The factors of a statistical model are derived by isolating a set of securities from the estimation universe having the maximum asset return correlation amongst themselves whilst having negligible correlations with the rest of the securities returns. Factors thus derived from various similar clusters of securities are able to capture greater volatility than the factors of a conventional fundamental model.
Using FactSet’s multi-tile charting in PA3.0, a simultaneous analysis (Figure 3 and Figure 4) clearly illustrates that although both the model variants showcase a similar trend for the “% Factor Risk” for their respective time horizons, the statistical model seems to be picking up a factor missing from the fundamental model’s factor risk profile. This can be captured as a spread between the two “% Factor Risk” metrics at the top level.
Figure 3
In the case of Brexit, there was substantial increase in market uncertainty during the buildup to voting day. This is primarily attributed to closely fought campaigns and polarization stemming from pollsters’ inability to predict the outcome of the referendum confidently. This factor risk is captured by the high “% Factor Risk” spread between the two model variants. However, following the declaration of the results, the magnitude of the market uncertainty gradually came down, resulting in a lower “% Factor Risk” spread.
Figure 4
In contrast, when we look at the Scottish referendum, we can see that the pre-event risk spread is relatively narrow compared to the wider post-event risk spread. The closely fought decision resulted in greater devolution of powers from the UK government to the Scottish Government as well as build-up of regional sentiment towards a second referendum for independence. These post-event factors in the aftermath of the vote led to increased market uncertainty (although for a short period), resulting in the widening of the factor risk spread post event day.
Looking at these scenarios, the ability to decompose the total risk at an asset level to assess the drivers of risk in terms of the asset’s contribution to risk is obviously beneficial to investors. The term “% of total Risk” would decompose the total tracking error in terms of its contribution from each asset based on the asset’s weight and riskiness.
In a typical setup, a stock picker would tend to accumulate more of the specific risk component rather than factor risk by placing bets based on picking individual stocks. On the contrary, a quintessential market timer would tend to pick more factor risk rather than the specific risk, as the risk model factors would represent the market trends at the given time.
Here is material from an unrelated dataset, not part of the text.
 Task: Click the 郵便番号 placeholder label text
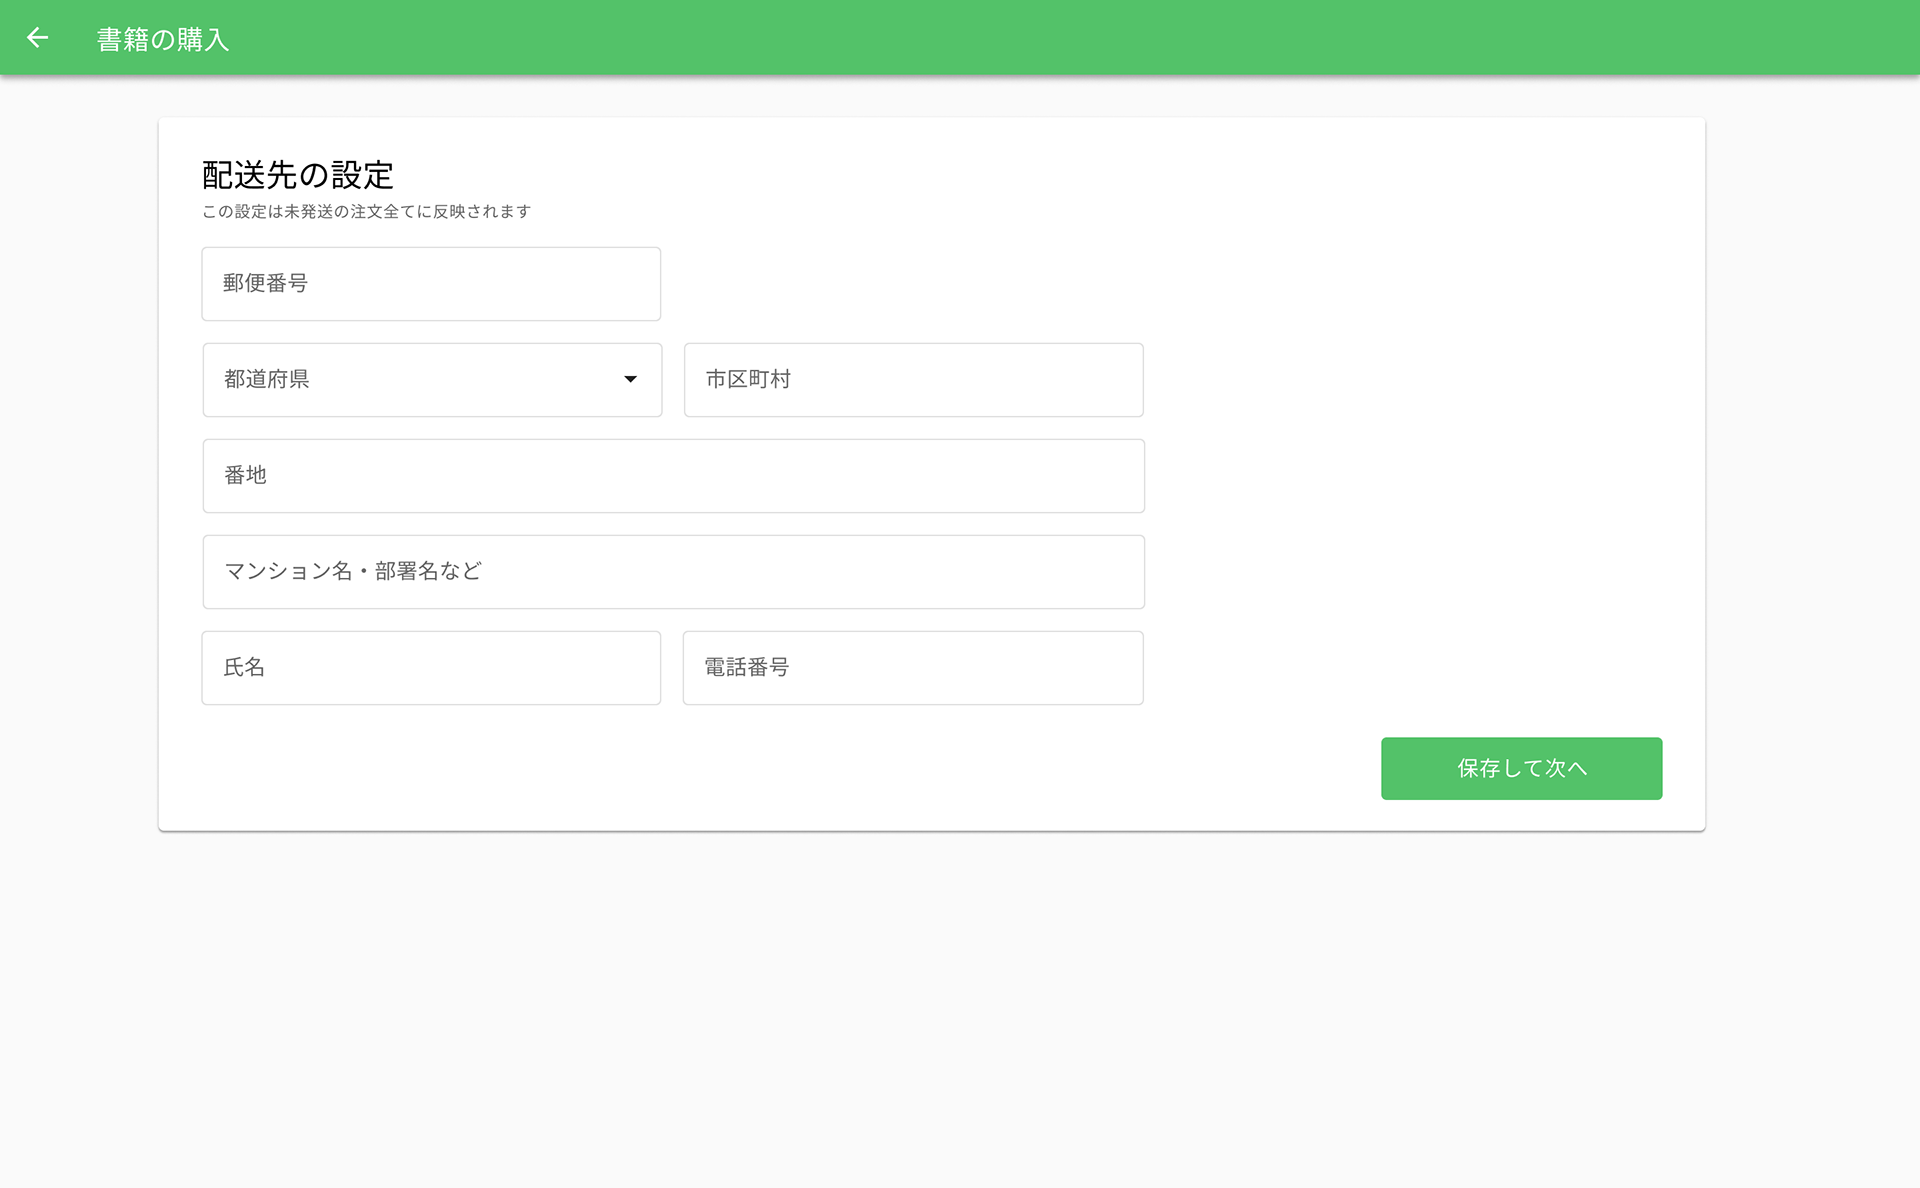[265, 283]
In the case of the Scottish Referendum, let’s consider the top and bottom five contributors to risk in the fund as per the statistical and fundamental models. Where the top five names account for more than 27% of the risk budget as per the fundamental model, they account for almost 40% as per the statistical model.
Figure 5
Similarly, the bottom five names diversify away close to 7% of the total risk in case of the statistical models.
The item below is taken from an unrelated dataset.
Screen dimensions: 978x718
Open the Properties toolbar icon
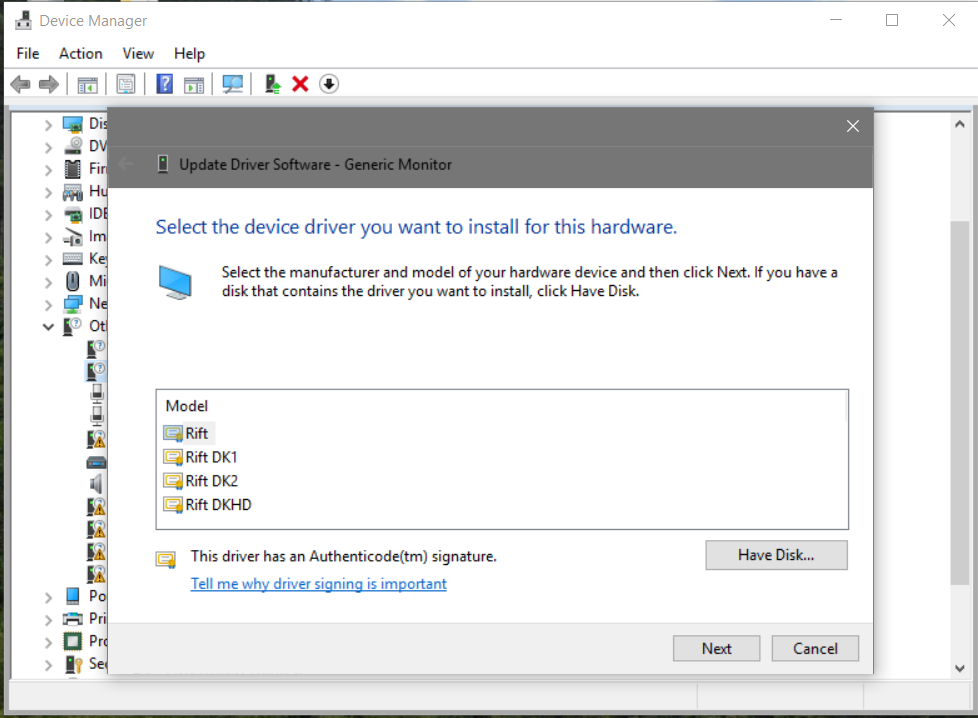tap(126, 85)
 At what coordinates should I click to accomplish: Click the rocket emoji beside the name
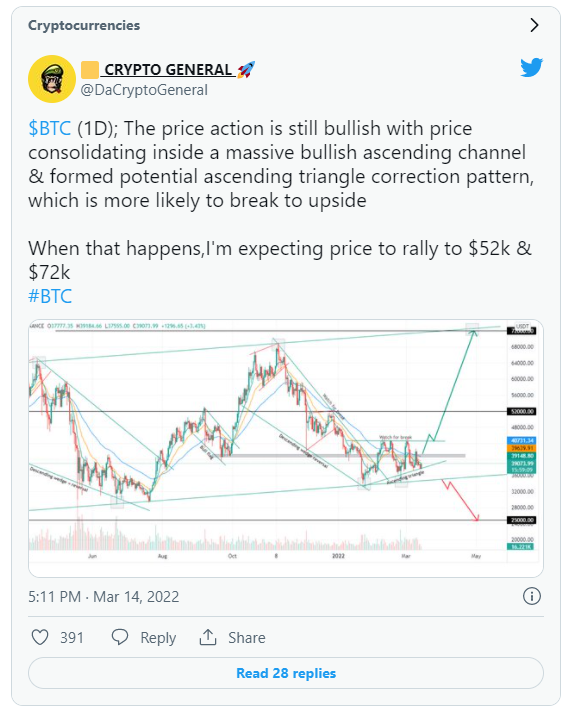coord(246,70)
In both instances, we can see that these names are inherently risky (in the sense of either diversification or concentration). Moreover, the prediction of how risky they are is uncertain due to the varying amounts of risk contribution coming from the two model variants.
Figure 6
Hence, a portfolio manager may consider re-aligning the exposures to these positions if he does not have enough conviction in the securities. This is similar to managing factor exposures—they should not be large (or small) unless the portfolio manager wants them to be large (or small) as a part of the fund’s mandate or strategy.
Fundamental models are suitable in situations already incorporating management of factor exposures and risk-based attribution, while statistical models have a relative edge in picking up short-term market uncertainty and translating it into risk. It is important to understand the applicability of each model’s variants given the nature of the analysis, and how this would in effect help better utilize the models - either independently or together in parallel to widen the scope of the analysis.